The combined TM-Vec and DeepBLAST framework addresses remote homology detection by predicting structural similarity and inferring structural alignments directly from sequences, thus bypassing the need for known or accurately predicted structures. TM-Vec effectively encodes structure-aware representations enabling rapid, scalable nearest-neighbor search with strong correlation to structure-based TM-scores, robust generalization to unseen folds (CATH held-out folds; MIP novel folds), and superior or competitive retrieval and classification performance against existing sequence- and structure-based baselines. DeepBLAST complements TM-Vec by producing sequence-only structural alignments with accuracy approaching structure-based methods on challenging low-identity benchmarks, substantially outperforming classical sequence aligners in the midnight zone. Together, they enable a retrieval-then-align pipeline that scales to modern repositories and improves sensitivity in difficult homology regimes. The bacteriocin case study demonstrates practical benefits where structure prediction struggles (very short peptides): TM-Vec recovers biologically meaningful class and subclass stratification and supports annotation of putative bacteriocins, suggesting broader applicability in functional annotation and natural product discovery. These results collectively indicate that structure-aware sequence embeddings plus differentiable alignment can close key gaps between sequence, structure, and function at scale.

This work introduces TM-Vec, a twin-network, structure-aware embedding and TM-score prediction model for scalable structural similarity search over sequence databases, and DeepBLAST, a GPU-accelerated differentiable Needleman–Wunsch aligner that produces structural alignments from sequences. TM-Vec achieves high correlation with structure-derived TM-scores, robust generalization to novel folds, competitive retrieval/classification performance across CATH tiers, and repository-scale runtimes surpassing BLAST with sublinear scaling. DeepBLAST consistently outperforms sequence-only baselines on difficult structural alignment benchmarks and approximates structure-based methods. Case studies, including bacteriocins, highlight improved class/subclass discrimination over structure-prediction-plus-alignment pipelines, especially for short sequences. Future directions include: accelerating encoding via massively parallel GPU inference; improving sensitivity to local similarities by training TM-Vec with local structural objectives; enhancing DeepBLAST indel handling using linear affine gap costs in differentiable DP; and integrating TM-score prediction and alignment into a multitask framework sharing a single pretrained language model to further boost accuracy.
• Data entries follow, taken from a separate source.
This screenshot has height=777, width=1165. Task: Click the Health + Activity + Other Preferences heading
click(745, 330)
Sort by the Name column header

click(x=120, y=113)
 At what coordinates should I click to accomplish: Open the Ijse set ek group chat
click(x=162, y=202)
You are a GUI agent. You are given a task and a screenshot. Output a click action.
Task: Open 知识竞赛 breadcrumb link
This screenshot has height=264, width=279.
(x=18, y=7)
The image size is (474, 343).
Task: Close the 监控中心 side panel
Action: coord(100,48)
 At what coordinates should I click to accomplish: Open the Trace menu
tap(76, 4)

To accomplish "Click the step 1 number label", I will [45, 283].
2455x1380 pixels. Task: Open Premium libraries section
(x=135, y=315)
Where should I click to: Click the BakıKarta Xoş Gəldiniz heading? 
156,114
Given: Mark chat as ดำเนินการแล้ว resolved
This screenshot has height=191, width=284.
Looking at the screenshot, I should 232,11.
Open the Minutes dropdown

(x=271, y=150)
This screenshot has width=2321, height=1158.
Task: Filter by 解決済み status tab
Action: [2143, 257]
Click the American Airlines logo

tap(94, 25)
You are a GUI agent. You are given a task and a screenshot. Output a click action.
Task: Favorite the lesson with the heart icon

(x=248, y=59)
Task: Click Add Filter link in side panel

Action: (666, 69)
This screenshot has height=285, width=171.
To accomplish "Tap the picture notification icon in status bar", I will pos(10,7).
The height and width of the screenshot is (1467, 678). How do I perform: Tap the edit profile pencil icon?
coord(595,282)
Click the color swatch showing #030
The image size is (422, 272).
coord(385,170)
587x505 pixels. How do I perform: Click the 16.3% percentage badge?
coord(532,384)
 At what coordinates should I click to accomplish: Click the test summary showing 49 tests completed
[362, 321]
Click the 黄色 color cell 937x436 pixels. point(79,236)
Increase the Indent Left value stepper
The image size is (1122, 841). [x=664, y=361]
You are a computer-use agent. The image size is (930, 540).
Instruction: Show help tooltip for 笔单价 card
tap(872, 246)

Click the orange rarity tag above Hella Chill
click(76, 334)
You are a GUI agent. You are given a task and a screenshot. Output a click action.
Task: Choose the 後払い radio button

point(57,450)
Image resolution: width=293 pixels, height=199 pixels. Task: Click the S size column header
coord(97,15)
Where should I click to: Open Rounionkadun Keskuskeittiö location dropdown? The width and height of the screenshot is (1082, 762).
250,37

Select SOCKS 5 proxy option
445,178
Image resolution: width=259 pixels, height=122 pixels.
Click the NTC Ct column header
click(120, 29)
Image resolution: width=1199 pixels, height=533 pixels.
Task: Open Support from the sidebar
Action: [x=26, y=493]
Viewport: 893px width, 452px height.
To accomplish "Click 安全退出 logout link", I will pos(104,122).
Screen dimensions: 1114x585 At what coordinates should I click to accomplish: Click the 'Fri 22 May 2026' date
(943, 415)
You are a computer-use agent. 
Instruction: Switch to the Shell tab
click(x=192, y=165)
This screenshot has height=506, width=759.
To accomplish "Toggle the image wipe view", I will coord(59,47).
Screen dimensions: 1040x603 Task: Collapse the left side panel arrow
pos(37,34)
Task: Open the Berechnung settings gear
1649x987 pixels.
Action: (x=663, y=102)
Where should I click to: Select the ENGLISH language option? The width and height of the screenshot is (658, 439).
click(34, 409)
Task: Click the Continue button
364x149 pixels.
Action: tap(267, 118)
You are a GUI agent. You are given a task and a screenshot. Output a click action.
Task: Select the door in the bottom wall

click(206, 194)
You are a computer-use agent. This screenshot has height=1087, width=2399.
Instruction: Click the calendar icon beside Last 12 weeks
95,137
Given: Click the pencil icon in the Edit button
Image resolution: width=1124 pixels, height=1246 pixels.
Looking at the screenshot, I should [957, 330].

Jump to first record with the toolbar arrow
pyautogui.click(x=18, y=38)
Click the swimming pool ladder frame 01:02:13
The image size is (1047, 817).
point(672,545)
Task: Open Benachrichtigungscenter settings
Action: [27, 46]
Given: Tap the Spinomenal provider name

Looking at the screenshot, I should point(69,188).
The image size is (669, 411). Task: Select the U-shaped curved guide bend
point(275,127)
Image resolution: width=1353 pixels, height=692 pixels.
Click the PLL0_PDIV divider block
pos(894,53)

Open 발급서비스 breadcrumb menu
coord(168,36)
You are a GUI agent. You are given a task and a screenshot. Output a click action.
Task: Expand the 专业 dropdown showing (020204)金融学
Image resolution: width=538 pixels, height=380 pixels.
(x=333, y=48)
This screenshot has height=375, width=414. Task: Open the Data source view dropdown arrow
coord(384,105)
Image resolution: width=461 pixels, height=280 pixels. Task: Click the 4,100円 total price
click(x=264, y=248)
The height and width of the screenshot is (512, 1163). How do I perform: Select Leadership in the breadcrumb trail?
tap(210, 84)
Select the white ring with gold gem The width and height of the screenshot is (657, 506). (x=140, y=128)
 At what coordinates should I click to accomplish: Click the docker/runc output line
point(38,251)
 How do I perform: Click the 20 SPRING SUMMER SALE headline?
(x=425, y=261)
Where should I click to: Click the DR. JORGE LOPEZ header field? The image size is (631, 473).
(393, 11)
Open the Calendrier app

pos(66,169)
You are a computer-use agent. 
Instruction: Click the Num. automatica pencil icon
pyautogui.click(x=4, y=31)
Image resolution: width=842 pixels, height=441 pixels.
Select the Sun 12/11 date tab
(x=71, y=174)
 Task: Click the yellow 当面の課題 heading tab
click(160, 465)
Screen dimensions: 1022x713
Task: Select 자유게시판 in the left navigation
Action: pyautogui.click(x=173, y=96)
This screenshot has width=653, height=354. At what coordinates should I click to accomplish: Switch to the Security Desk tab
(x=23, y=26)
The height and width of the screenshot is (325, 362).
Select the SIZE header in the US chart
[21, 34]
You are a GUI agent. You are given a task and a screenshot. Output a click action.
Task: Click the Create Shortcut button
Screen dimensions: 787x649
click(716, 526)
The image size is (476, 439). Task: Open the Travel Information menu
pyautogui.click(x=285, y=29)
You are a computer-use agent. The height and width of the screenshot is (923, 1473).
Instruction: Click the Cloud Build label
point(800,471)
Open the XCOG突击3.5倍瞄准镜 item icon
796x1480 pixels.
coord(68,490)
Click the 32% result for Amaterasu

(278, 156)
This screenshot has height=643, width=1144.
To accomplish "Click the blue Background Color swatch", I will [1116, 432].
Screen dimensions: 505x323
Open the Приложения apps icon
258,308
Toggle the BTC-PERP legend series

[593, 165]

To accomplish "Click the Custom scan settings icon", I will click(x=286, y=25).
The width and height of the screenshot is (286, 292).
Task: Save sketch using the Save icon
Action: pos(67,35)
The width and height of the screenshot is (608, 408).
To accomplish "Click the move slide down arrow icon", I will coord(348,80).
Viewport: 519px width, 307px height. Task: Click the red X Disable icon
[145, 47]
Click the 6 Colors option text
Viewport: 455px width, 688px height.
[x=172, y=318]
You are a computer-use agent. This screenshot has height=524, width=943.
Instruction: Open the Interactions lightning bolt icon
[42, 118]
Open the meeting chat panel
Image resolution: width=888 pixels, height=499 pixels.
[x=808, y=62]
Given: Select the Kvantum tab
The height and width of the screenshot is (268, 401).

- TM-Vec is optimized for predicting global structural similarity (TM-score) and is not well-suited for detecting subtle structural effects of point mutations (e.g., VIPUR variants, both deleterious and synonymous), nor for tasks requiring primarily local similarity (e.g., certain family-level retrievals), where DIAMOND performed better in some settings. - Generalization to entirely unseen folds degrades compared to seen folds (higher error in TM-score range 0.75–1.0), though still acceptable for remote homology discovery. - DeepBLAST struggles with large insertions/deletions common among remote homologs, reflecting limitations of the training data and current DP formulation; incorporating linear affine gap costs into differentiable DP may improve performance. - Runtime bottleneck for TM-Vec lies in encoding (not search); scaling to billions of proteins will require faster encoders and large-scale multi-GPU or high-memory CPU infrastructures for indexing/search (e.g., Faiss).